* Assigned task:
Give as output the line that contains "Task: Select the Service IT title text", followed by every remaining line of the entries, unchanged and with nothing added.

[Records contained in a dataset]
********
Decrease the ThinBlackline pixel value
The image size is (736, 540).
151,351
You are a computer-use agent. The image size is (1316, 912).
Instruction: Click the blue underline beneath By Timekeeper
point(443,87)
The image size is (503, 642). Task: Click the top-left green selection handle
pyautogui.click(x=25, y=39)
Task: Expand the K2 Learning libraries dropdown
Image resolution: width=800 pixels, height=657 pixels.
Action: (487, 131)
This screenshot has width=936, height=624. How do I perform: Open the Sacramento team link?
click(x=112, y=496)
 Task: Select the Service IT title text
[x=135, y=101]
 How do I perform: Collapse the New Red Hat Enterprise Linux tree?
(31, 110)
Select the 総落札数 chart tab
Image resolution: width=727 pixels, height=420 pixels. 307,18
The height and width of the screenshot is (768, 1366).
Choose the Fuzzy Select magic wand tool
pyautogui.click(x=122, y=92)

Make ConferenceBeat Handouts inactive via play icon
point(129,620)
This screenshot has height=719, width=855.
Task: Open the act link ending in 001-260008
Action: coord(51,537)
********
* Exercise result:
 Task: Select the Service IT title text
[x=135, y=101]
 How do I perform: Collapse the New Red Hat Enterprise Linux tree?
(31, 110)
Select the 総落札数 chart tab
Image resolution: width=727 pixels, height=420 pixels. 307,18
The height and width of the screenshot is (768, 1366).
Choose the Fuzzy Select magic wand tool
pyautogui.click(x=122, y=92)

Make ConferenceBeat Handouts inactive via play icon
point(129,620)
This screenshot has height=719, width=855.
Task: Open the act link ending in 001-260008
Action: coord(51,537)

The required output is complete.